Mario Aguilar still has his letterman jacket from his playing days at Indio High School. He wears it on game days to remind the team he now coaches about the program’s rich soccer history.
Twelve years after his four-year playing career at Indio ended, Aguilar was hired last year to lead the boys’ soccer program, replacing his former coach, Alberto Moscoso. Aguilar’s big-picture goal was to eventually lead the Rajahs to a California Interscholastic Federation title.
But before that, the plan was to compete for a the Desert Valley League crown. To do that, Indio would have to dethrone the reigning king of the DVL, the La Quinta Blackhawks.
Indio took the first step Thursday, defeating La Quinta, 2-1, in front of a raucous crowd at Ed White field at Indio High.
“It’s a big accomplishment just beating them because they are CIF champions and they’re undefeated (in league),” Aguilar said. “Who doesn’t want to beat an undefeated team? Indio wants to, that’s for sure.”
In arguably the most physically intense game of the year so far in the Coachella Valley, Indio and La Quinta engaged in a battle for first place in the DVL standings.
It was a classic east valley game; the kind that sometimes features Coachella and Desert Mirage, and includes pushing, shoving, and a battle that is often for more than simply bragging rights.
In all, seven cards were issued Thursday, including two red cards in the first half. Each team played with 10 players on the field for the entire second half.
Before the cards were issued, Indio caught the Blackhawks inattentive just three minutes into the game. Sophomore forward Ivan Jose drilled the ball past La Quinta goalkeeper Sebastian Ascencio from the middle of the field, just outside the box.
“We’ve been trying to get these guys to learn that they’ve got to get ready to play at the start a little better,” La Quinta head coach Gary Nadler said. “Indio, at the beginning, definitely wanted the ball more than we wanted it.”
Though La Quinta had its share of scoring opportunities, Indio held possession and initiated the offense for much of the first half as the cards piled up.
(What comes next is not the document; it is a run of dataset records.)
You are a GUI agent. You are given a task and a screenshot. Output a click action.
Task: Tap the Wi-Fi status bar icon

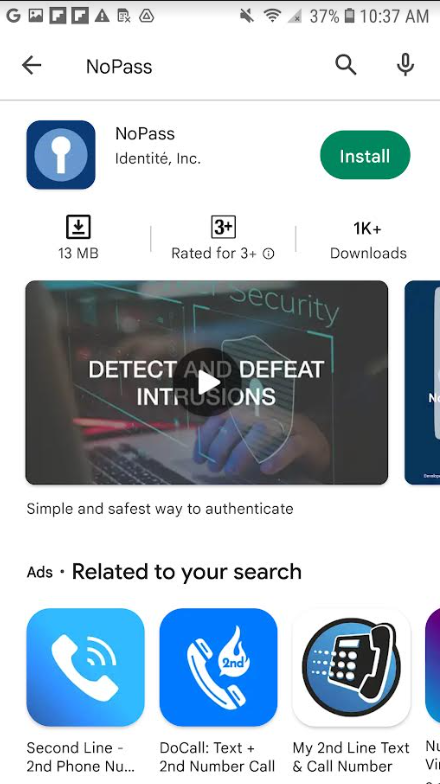coord(272,16)
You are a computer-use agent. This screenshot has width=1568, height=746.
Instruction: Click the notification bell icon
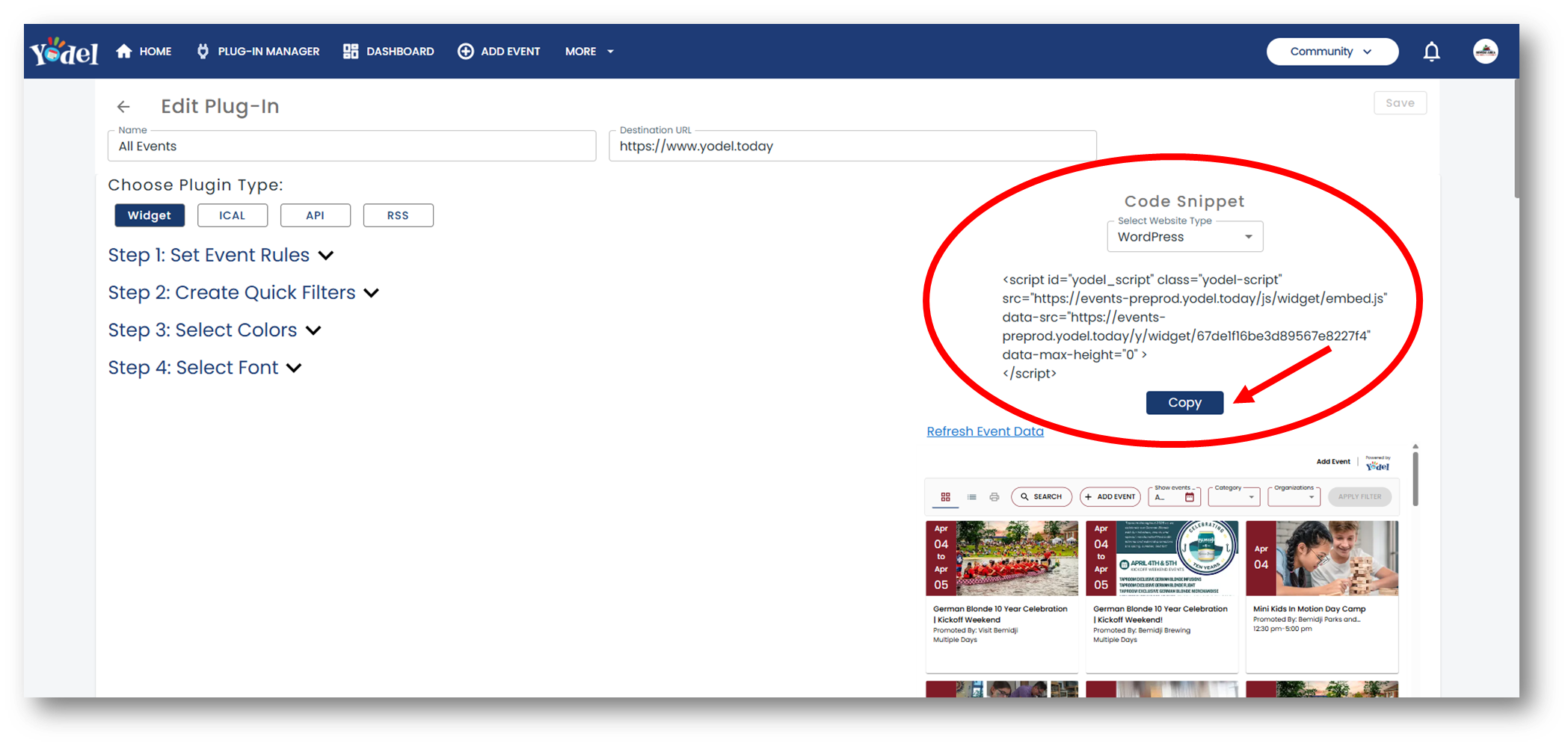1431,51
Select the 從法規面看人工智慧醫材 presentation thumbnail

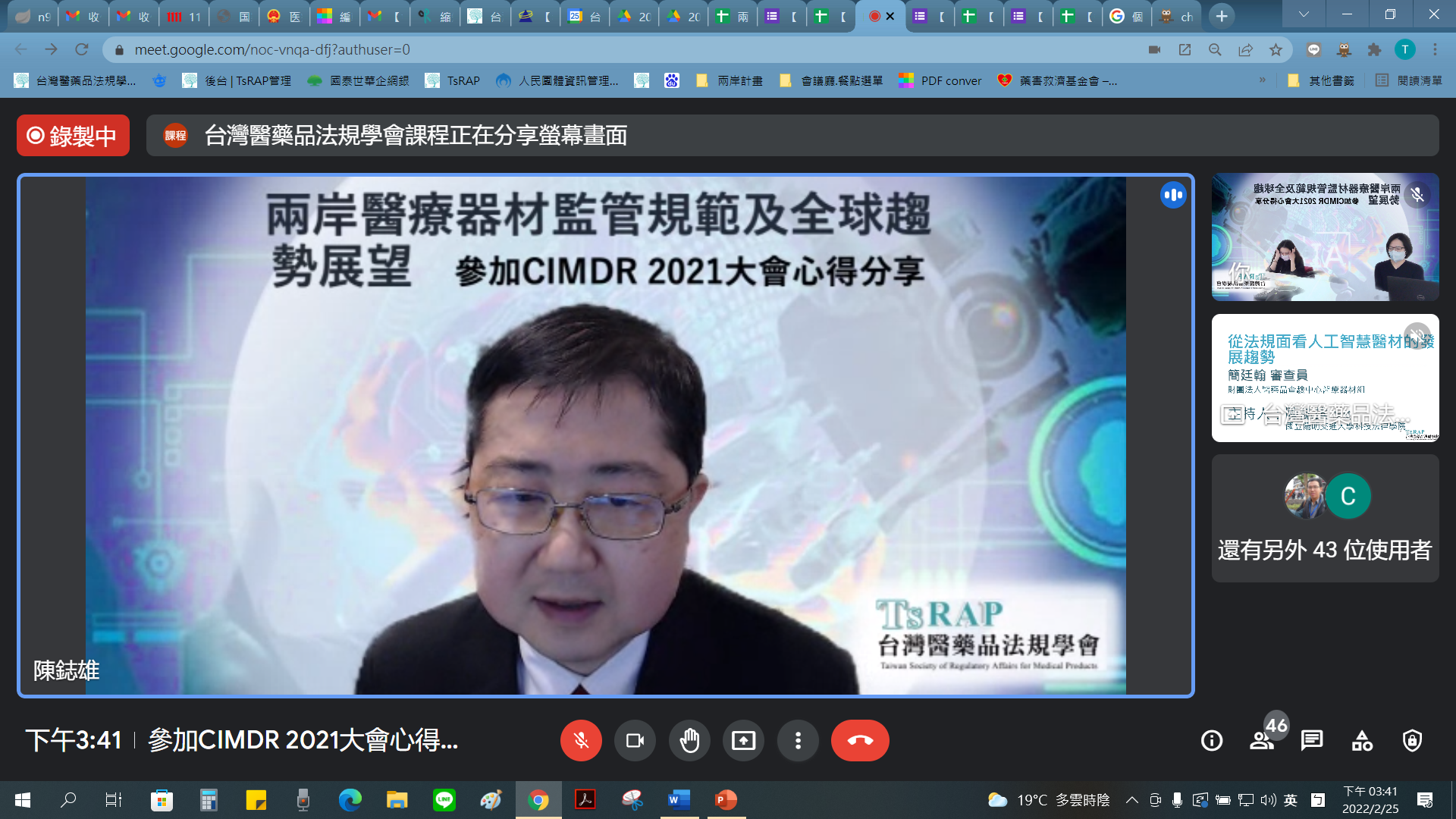1325,378
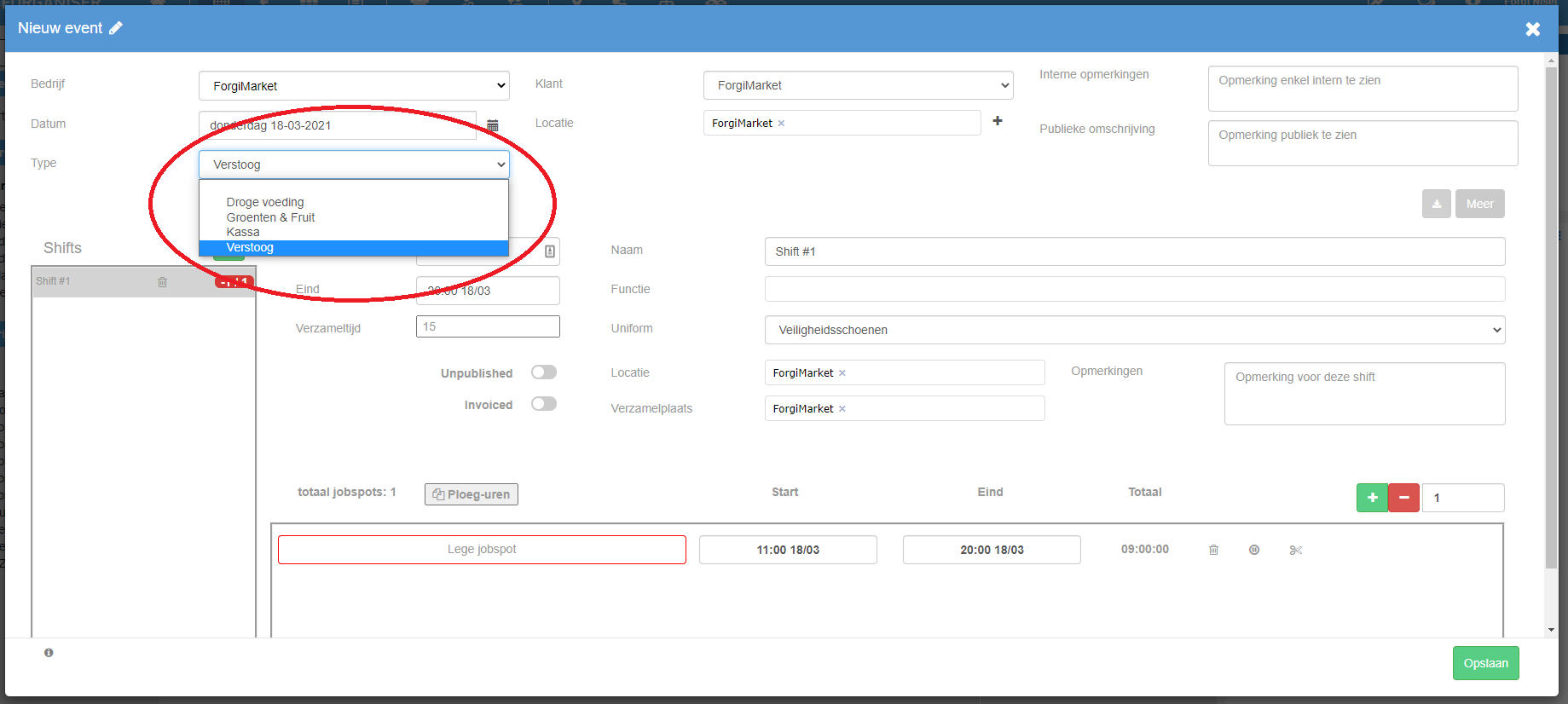
Task: Click the pause icon in the jobspot row
Action: pyautogui.click(x=1254, y=550)
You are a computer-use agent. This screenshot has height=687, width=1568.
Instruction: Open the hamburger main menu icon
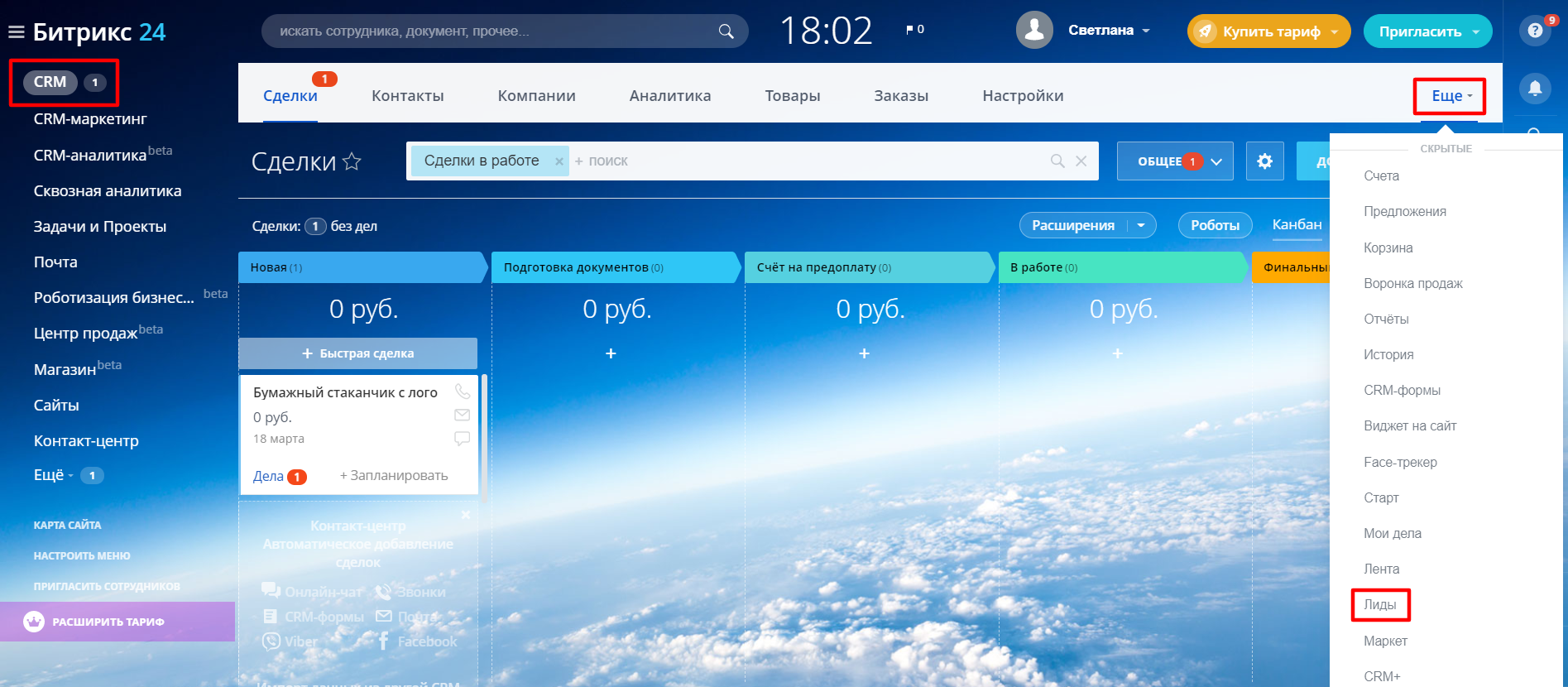tap(16, 32)
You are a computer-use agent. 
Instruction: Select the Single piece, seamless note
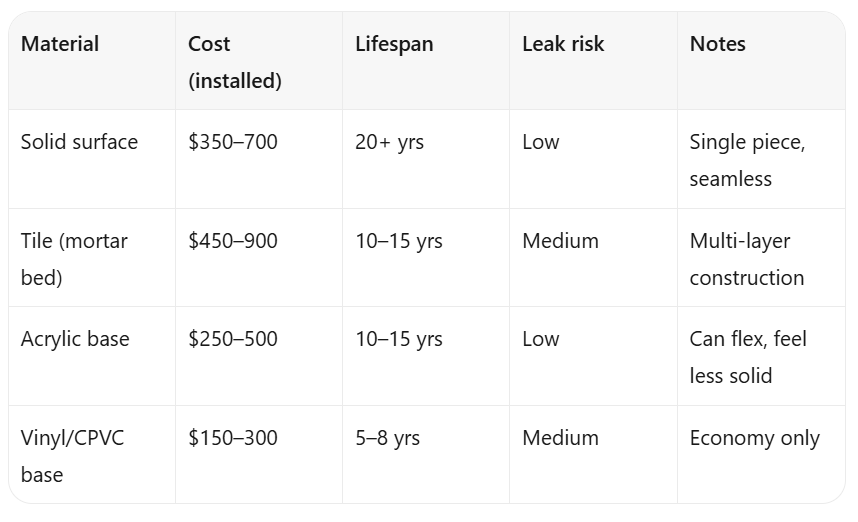coord(761,159)
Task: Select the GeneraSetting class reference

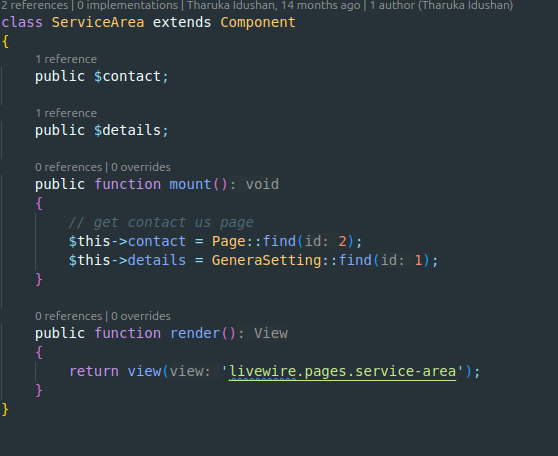Action: pyautogui.click(x=267, y=260)
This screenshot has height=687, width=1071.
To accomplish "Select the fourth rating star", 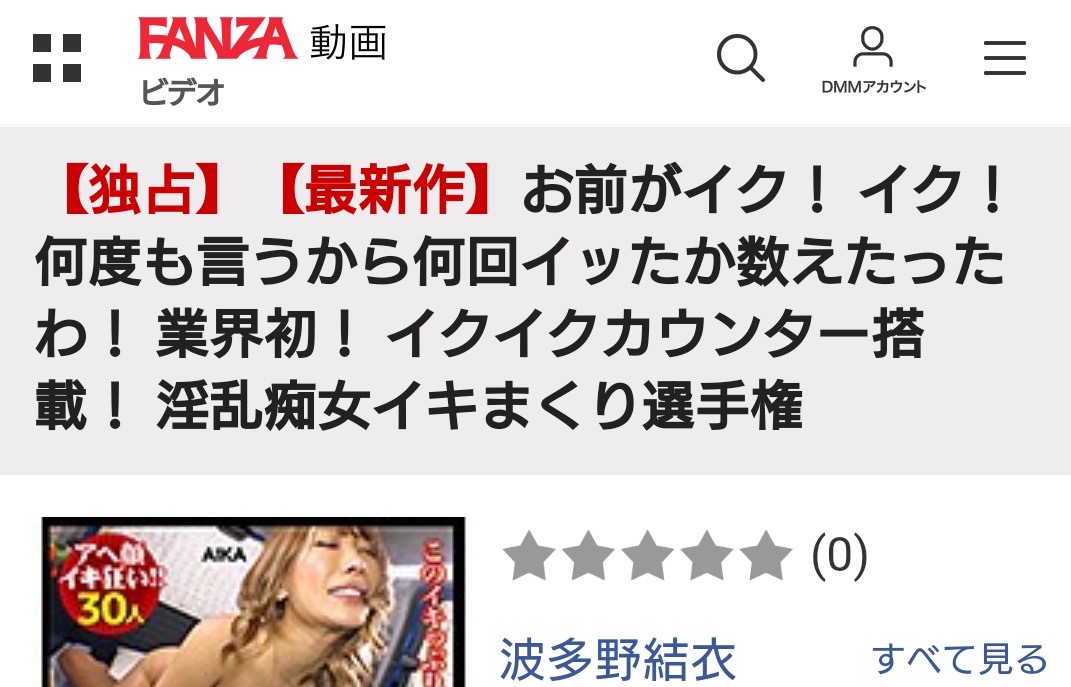I will (706, 556).
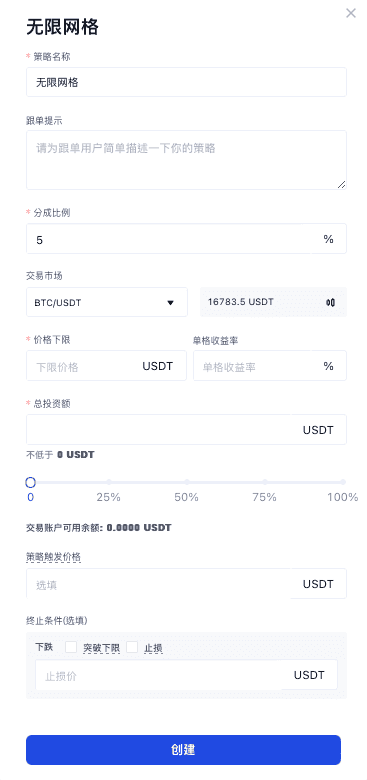Select the BTC/USDT trading market combo box
The width and height of the screenshot is (367, 780).
pos(107,302)
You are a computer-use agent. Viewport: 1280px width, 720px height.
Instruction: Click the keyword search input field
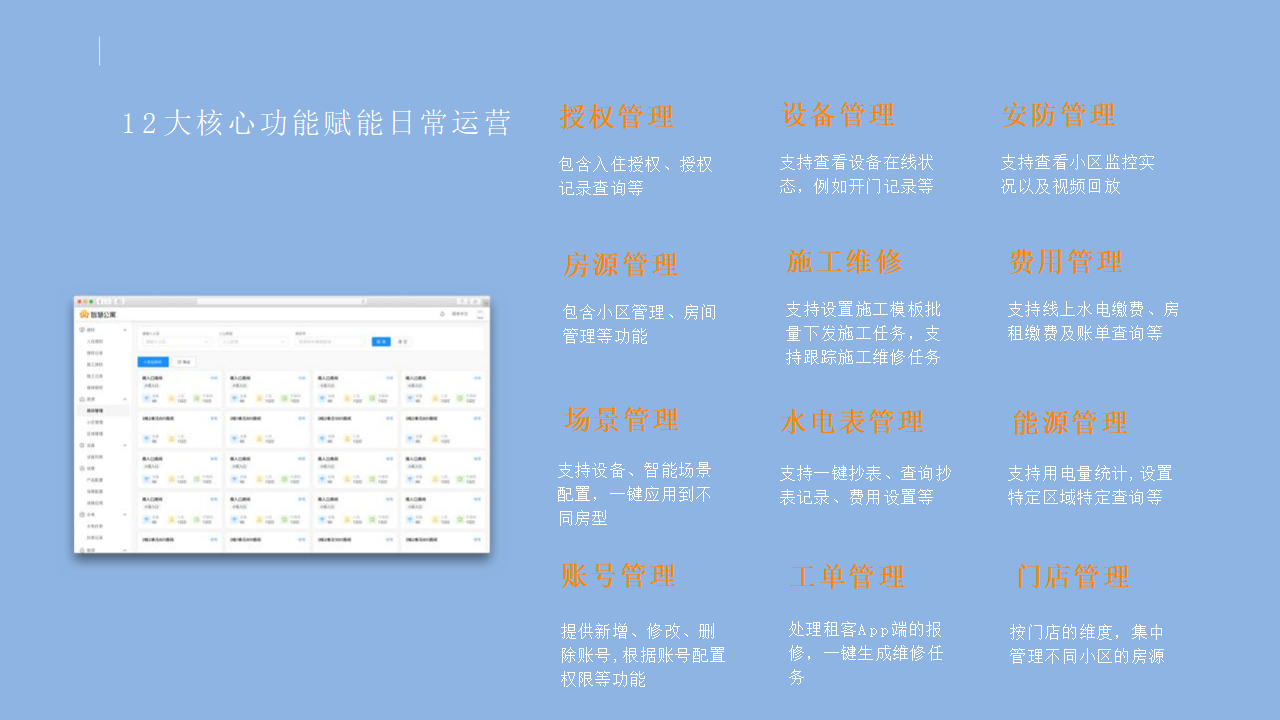pos(329,341)
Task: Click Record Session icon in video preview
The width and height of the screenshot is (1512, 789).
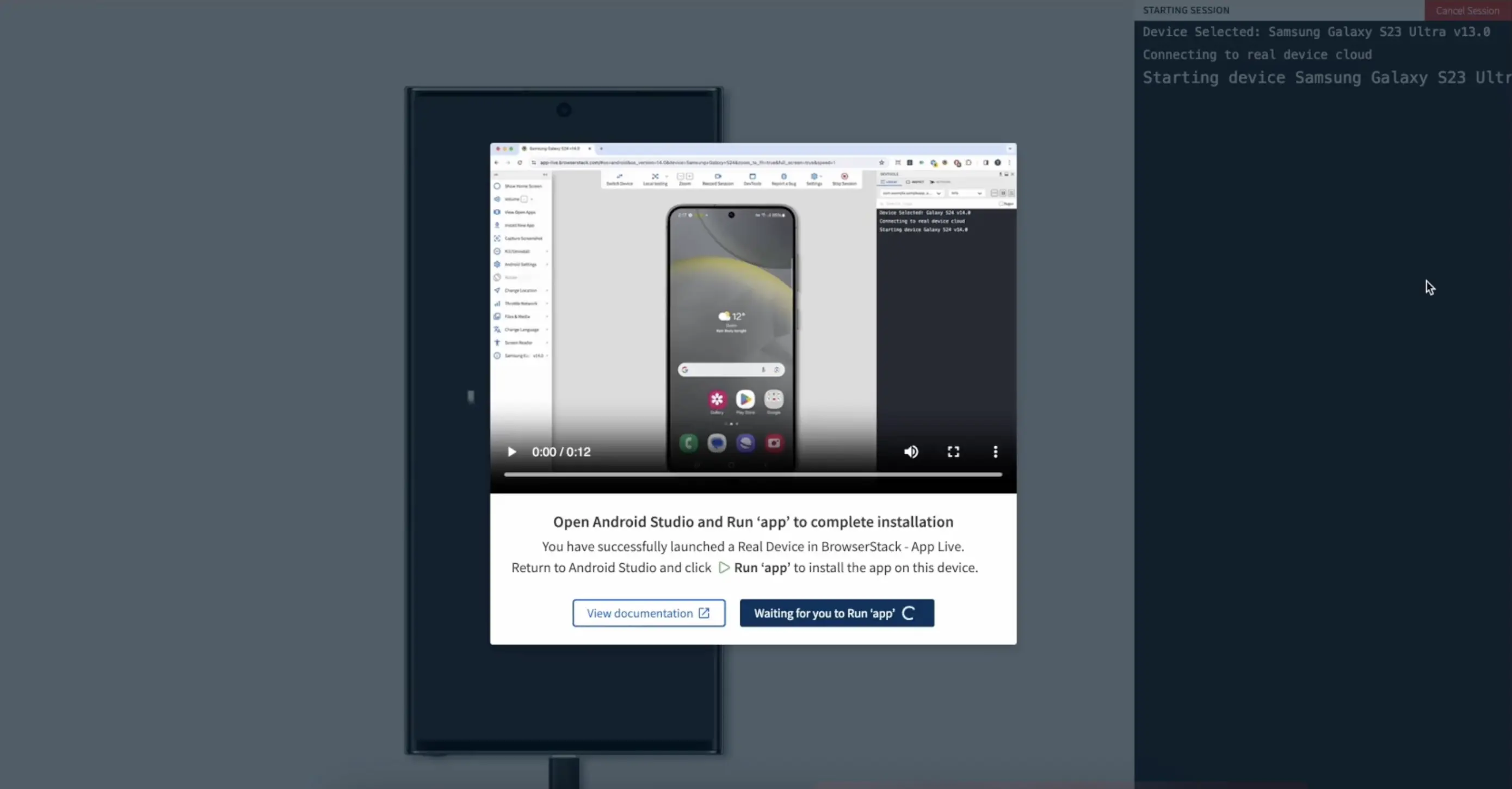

The amount of times the whistle blew prevented either team from gaining any real momentum. La Quinta was again without its leading scorer, Adam Lopez, for the third game.
But early in the second half, Blackhawks’ midfielder Andrassy Teran managed to find the back of the net off a free kick header. Suddenly, La Quinta was back in it.
The 1-1 tie ended just seven minutes later, when Jose again put Indio ahead when he fired a shot off a rebound into the tight space that separated Ascencio’s outstretched hand and the left goal post.
The crowd erupted.
“We just wanted to try our best,” Jose said, “I knew we could beat them if we just tried our best.”
Indio’s win moved the Rajahs (11-6-11, 7-1 DVL) into sole possession of first place in the league standings, just a half-game ahead of the Blackhawks (10-5-3, 6-1). The two teams will see each other again on Monday at La Quinta.
“Last year it was around this time that we lost one and learned a little something from it,” Nadler said, referring to a 3-1 loss to Palm Desert before reeling off 11 consecutive wins en route to the CIF title. “Hopefully we take something from this one. We need games like this.”
To La Quinta, it’s merely one game. If the Blackhawks beat the Rajahs next week at home, they’ll again reclaim the lead in the standings.
To Indio, it’s much more than one game. The Rajahs won seven games last year, and finished in sixth place in the DVL. The year before that, it was eight games and another sixth place finish.
Thursday’s win was the proof Aguilar needed to show his squad that things are indeed changing at Indio.
“It’s a big shoes to fill, to take over for Moscoso,” Aguilar said, “but I am hoping to help my guys to one day win a CIF championship. We want to be playing on that level.”